The President during his current consultations is reviewing the general state of relations with the USSR, preparatory to his visit to Moscow in May 1972. He is making it clear that the US had no intention of “dealing over the heads” of its friends and allies in any matter where their security interests might be affected. For example, there have been no, and there will be no, bilateral US-Soviet negotiations on mutual withdrawal of forces from Europe.

The President is indicating during the consultations that some concrete progress might be made either before or during the Moscow visit in such bilateral areas as arms control and economic relations.

Peking Visit The principle purpose of the President’s visit is that the PRC and ourselves achieve a better understanding of each others’ positions, and [Page 521]that we establish a continuing means of remaining informed about these positions. In addition, he hopes that the two sides will be able to agree on at least the beginning of exchanges in nonpolitical fields so that our two peoples will begin to understand each other better.

The President is emphasizing that neither side is under any illusions as to the depth and complexity of the differences that separate us. Having been two decades in developing, these differences will not be easily resolved. Nevertheless, we hope to make a beginning toward clarifying our positions and toward working out the real differences that stand between us. To the extent we are successful, we believe we will have helped reduce tensions in Asia and the world, which should be of benefit to all nations.

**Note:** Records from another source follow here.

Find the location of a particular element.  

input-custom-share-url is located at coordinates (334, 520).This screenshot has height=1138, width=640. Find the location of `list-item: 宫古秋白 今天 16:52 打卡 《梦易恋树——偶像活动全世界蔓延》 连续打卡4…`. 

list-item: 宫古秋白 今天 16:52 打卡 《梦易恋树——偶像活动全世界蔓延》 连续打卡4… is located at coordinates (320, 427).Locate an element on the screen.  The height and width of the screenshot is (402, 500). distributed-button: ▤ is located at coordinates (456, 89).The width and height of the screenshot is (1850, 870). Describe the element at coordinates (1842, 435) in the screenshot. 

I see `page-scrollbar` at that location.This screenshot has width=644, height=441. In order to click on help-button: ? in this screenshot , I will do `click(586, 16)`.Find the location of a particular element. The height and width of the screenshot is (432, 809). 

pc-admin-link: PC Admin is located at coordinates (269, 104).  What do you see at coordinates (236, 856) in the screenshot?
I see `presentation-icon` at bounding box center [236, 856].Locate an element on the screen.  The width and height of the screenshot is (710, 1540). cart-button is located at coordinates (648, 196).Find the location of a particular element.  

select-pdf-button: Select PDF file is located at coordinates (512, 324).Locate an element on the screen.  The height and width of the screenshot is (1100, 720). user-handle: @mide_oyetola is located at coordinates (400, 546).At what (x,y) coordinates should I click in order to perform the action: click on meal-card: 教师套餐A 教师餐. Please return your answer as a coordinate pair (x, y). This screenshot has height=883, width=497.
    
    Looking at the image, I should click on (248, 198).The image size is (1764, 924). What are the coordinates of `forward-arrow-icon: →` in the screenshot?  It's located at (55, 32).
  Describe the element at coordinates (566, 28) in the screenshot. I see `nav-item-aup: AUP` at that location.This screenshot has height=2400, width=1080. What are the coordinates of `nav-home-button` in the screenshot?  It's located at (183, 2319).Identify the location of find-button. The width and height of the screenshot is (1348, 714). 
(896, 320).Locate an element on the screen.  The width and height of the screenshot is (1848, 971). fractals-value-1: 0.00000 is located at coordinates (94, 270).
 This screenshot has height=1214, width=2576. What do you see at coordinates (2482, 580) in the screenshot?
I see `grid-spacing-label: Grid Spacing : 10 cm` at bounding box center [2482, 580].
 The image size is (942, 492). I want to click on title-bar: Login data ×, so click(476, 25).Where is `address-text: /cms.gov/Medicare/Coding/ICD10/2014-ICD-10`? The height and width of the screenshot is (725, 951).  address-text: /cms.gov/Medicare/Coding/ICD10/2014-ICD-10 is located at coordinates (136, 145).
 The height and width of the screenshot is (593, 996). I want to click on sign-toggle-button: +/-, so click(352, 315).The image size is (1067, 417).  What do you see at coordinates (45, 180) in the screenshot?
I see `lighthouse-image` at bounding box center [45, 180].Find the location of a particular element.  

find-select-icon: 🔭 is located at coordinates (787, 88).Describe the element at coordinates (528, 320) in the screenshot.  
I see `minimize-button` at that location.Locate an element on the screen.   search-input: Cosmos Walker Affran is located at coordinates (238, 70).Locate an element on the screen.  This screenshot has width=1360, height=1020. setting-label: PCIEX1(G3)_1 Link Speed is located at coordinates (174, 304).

The President is stressing that he has the interests of the Philippines and our other friends and allies very much in mind. He has no intention of concluding agreements at the expense of other countries; the talks will, in fact, focus on USPRC bilateral issues. Given our differences, the question of formal diplomatic relations will not arise. Nor will US treaty commitments with other countries be affected.

Economic Issues

The President is extremely pleased that agreement has been reached on the realignment of exchange rates. This agreement—which is the basis for a restoration of international monetary and financial stability—is a manifestation of cooperation among the major trading nations to the mutual advantage of all. It is, further, evidence that economic differences which we may have with our trading partners can and will be solved amicably in a spirit of international cooperation. It would be incorrect for China, the Soviet Union, or any other nation to see such economic differences as representing an opportunity to divide free world nations. End message.

USG does not intend to make delivery of message public. Would appreciate host government also maintaining confidential nature of both fact and content of message. (FYI—similar messages are also being sent to selected other leaders. End FYI)
  1. Source: National Archives, Nixon Presidential Materials, NSC Files, Box 557, Country Files, Far East, Philippines, Vol. IV. Secret; Priority, Exdis. Text received from the White House.